Johnson was subject to an enhanced sentence because he had previous convictions. But he said that one of them — mere possession of a sawed-off shotgun — should not qualify as violent.
The Supreme Court originally took the case to decide that question. But months after the first argument, apparently unable to agree about the proper disposition of the case, the justices scheduled a new hearing on whether the clause was unconstitutionally vague.
As might be expected, Scalia led the questioning of whether the law could be saved. “Can we just patch up this statute in ways that have nothing to do with its text?” he asked Deputy Solicitor General Michael R. Dreeben, representing the government. He suggested that was a job for Congress.

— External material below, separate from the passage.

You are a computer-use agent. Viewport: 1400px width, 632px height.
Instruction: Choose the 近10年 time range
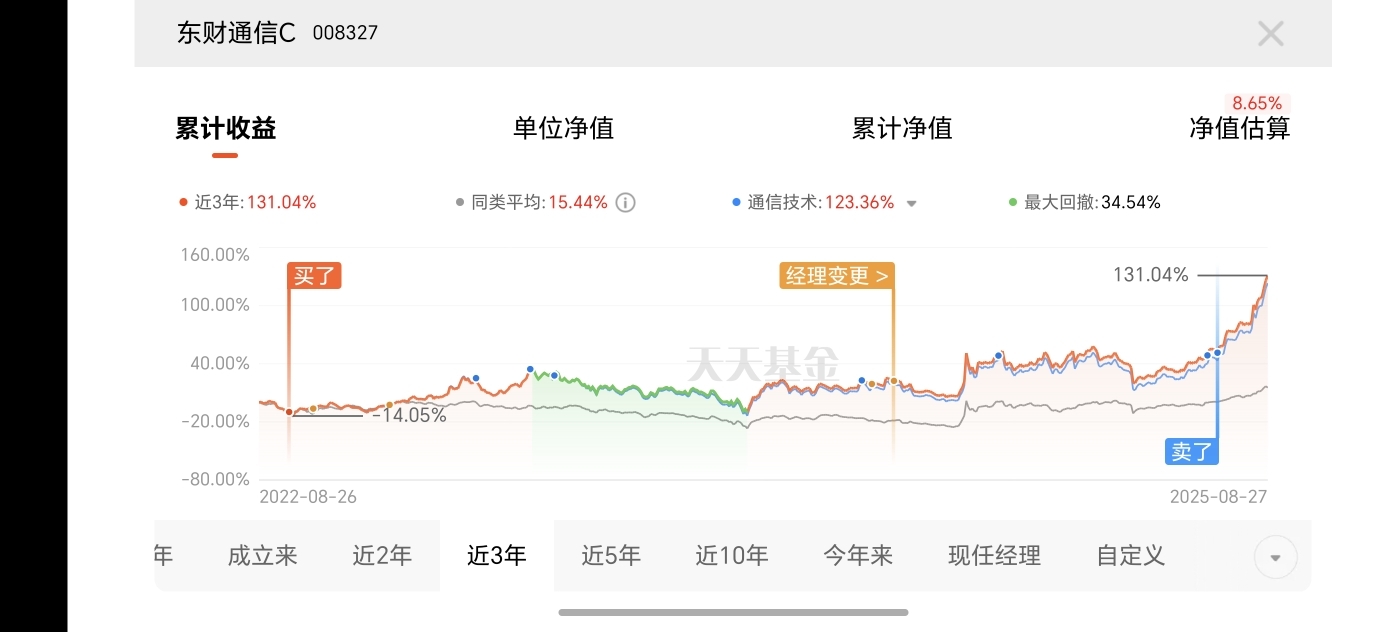pyautogui.click(x=732, y=555)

Scalia said he did not believe it was enough that everyone agreed that some convictions would qualify.
“I suppose you could have a statute that criminalized annoying conduct, right?” Scalia asked. “And according to the government, that would not be unconstitutional, because there’s some stuff that is clearly annoying, right?”
Dreeben said the concern should be less because the burden is on the government.
If a court is not satisfied that a crime fits within the category, “the government loses,” Dreeben said. “The tie goes to the defendant.”
So my question to our district and circuit judges is why aren't more statutes found unconstitutionally vague? It is almost unheard of for the lower courts to do so, leaving it to the Supreme Court to step in. But so few cases get to the Supreme Court that the law is rarely tested. If more district and circuit judges were willing to say what we all know -- that many of these statutes make no sense and criminalize all sorts of benign conduct, the Supreme Court would examine more cases and the law would progress.